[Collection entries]

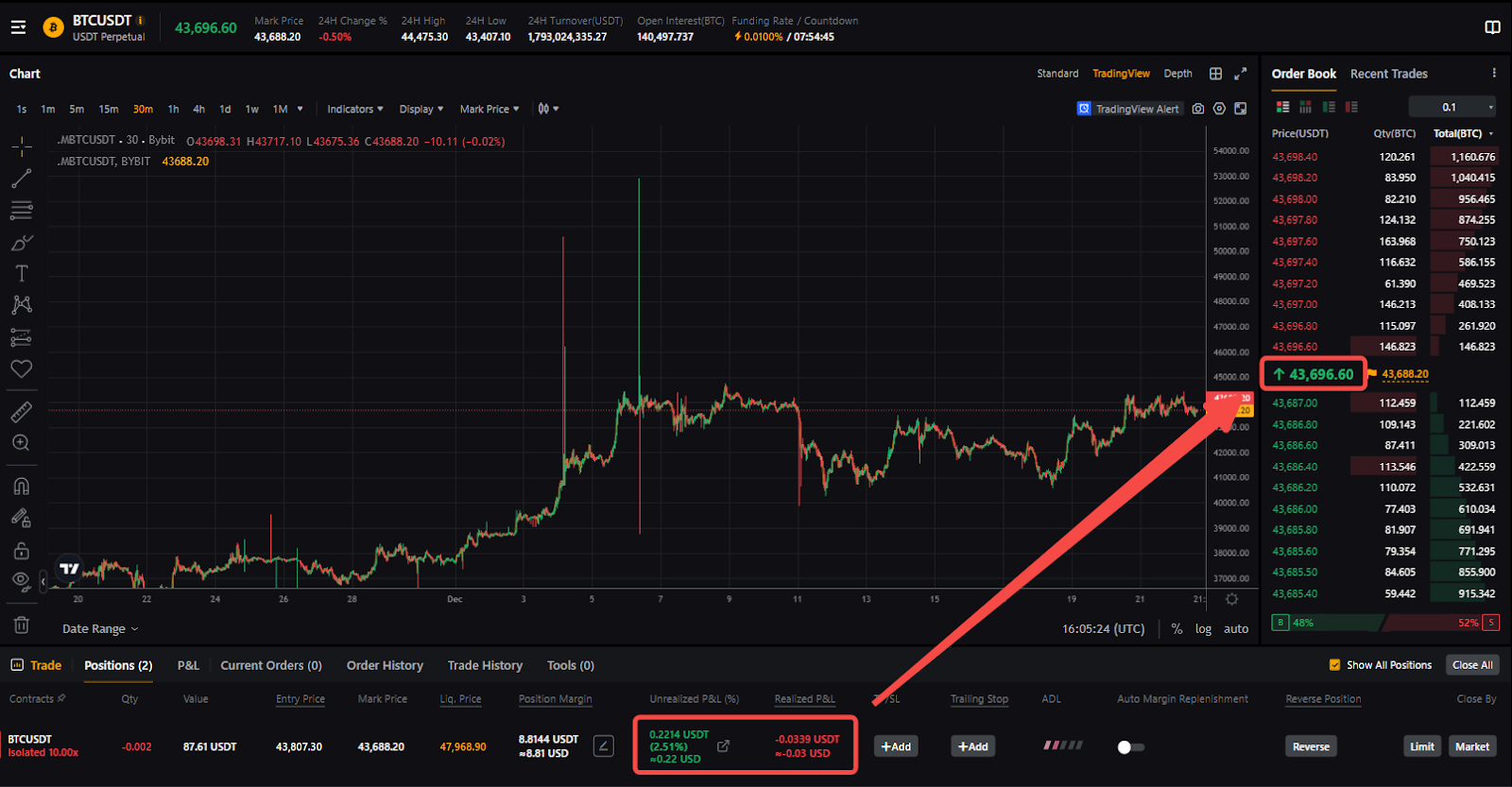1512x787 pixels.
Task: Switch to Recent Trades tab
Action: coord(1388,74)
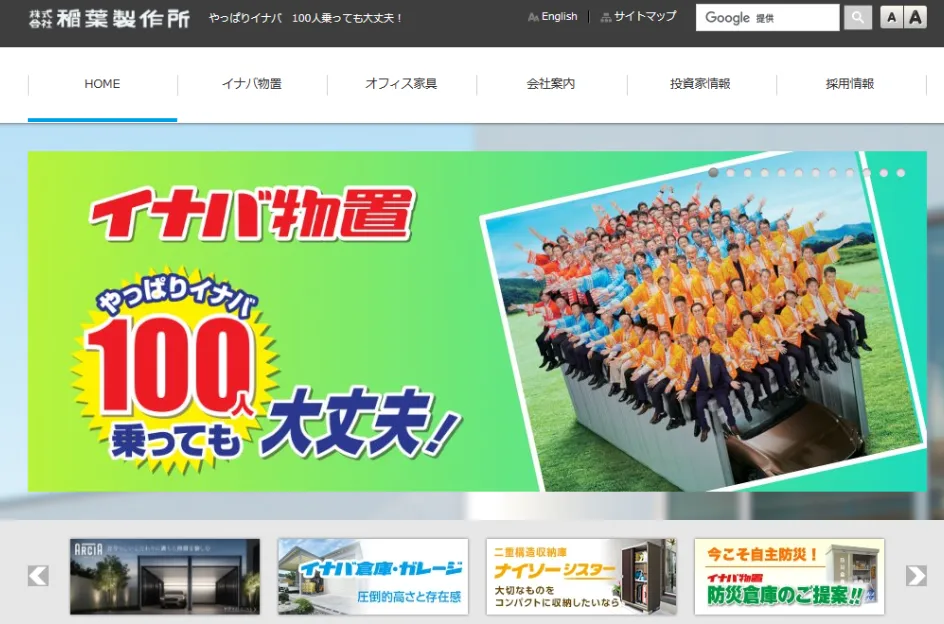Go to the 採用情報 menu item
This screenshot has height=624, width=944.
pyautogui.click(x=850, y=84)
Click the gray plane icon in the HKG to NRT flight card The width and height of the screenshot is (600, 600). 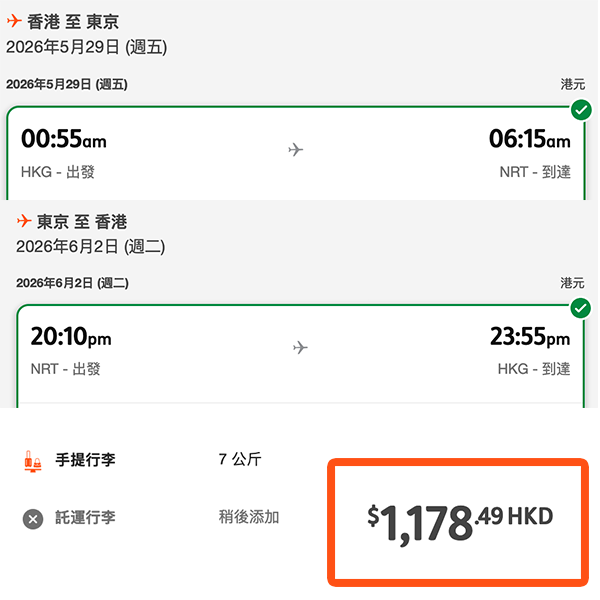295,149
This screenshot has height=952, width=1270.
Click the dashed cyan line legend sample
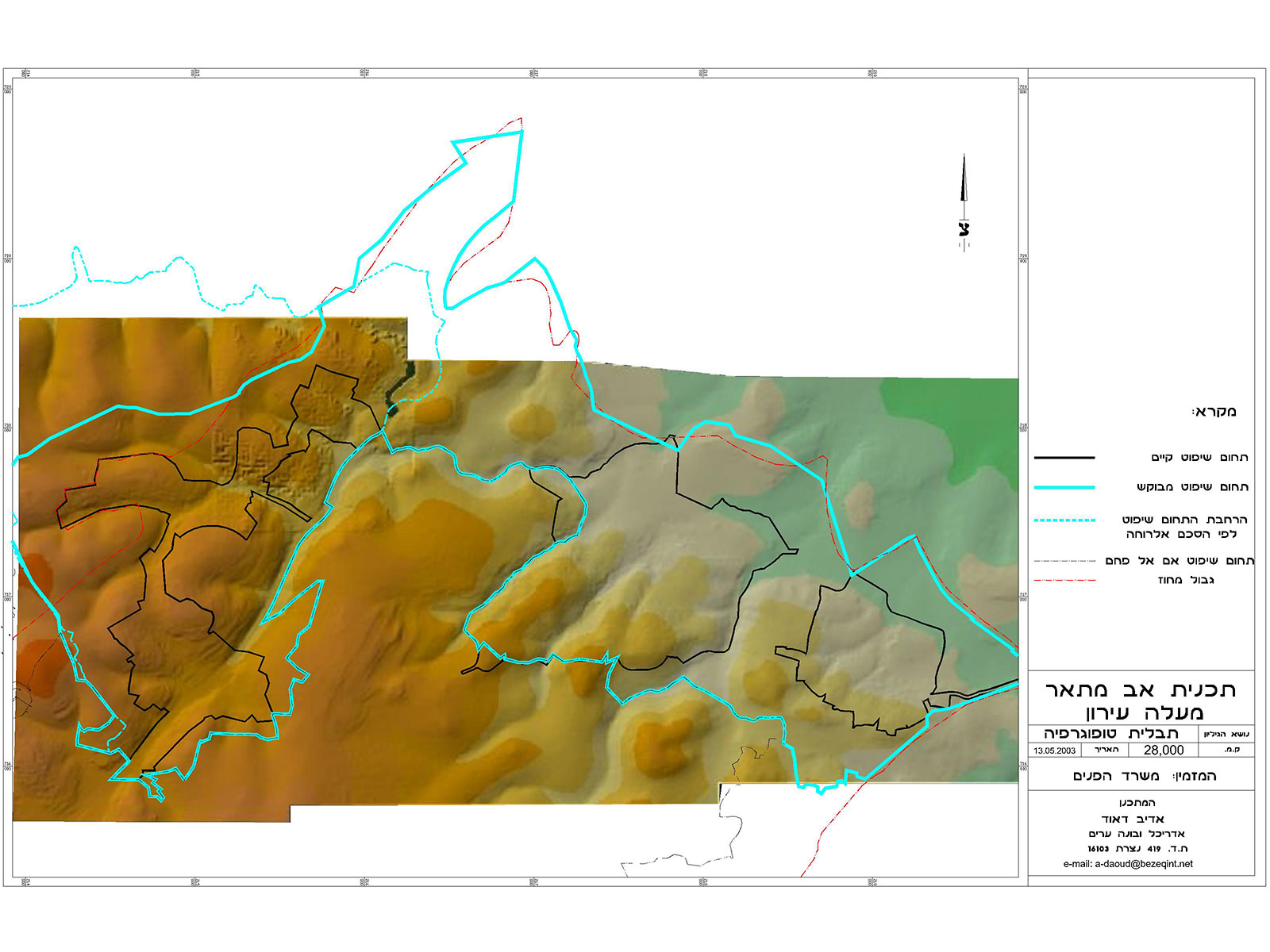click(1064, 520)
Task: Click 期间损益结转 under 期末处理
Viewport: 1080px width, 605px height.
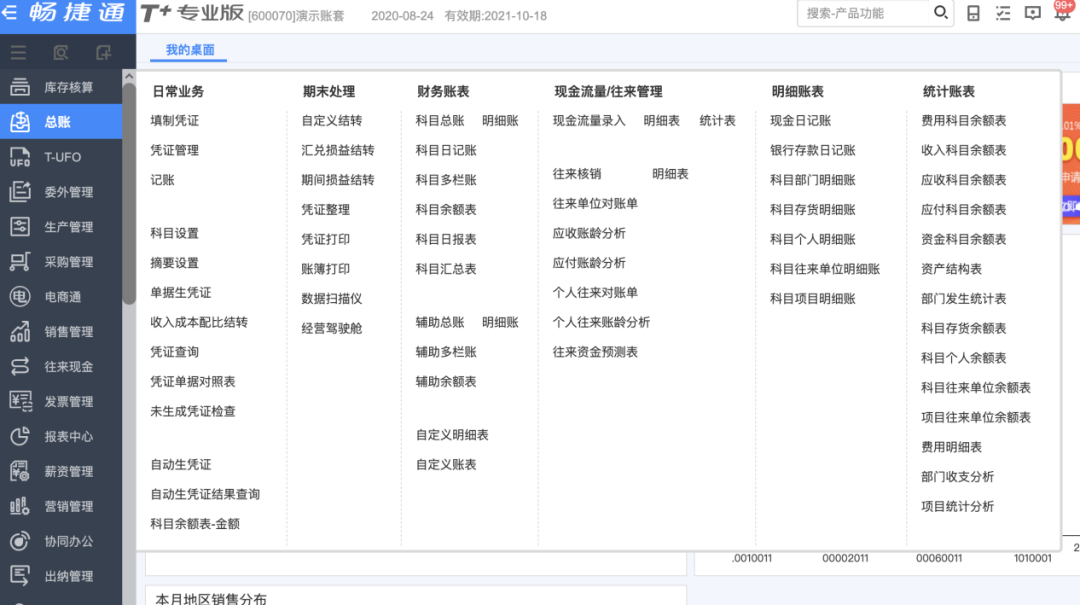Action: coord(338,180)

WHAT NEEDS TO BE DONE> From the line that contains "Click the dashed cyan line legend sample" to the final line of the entries, reproduce every line exactly, both ends included. Leave out all pictures.

SOLUTION>
Click the dashed cyan line legend sample
click(1064, 520)
Task: Click 期间损益结转 under 期末处理
Viewport: 1080px width, 605px height.
Action: coord(338,180)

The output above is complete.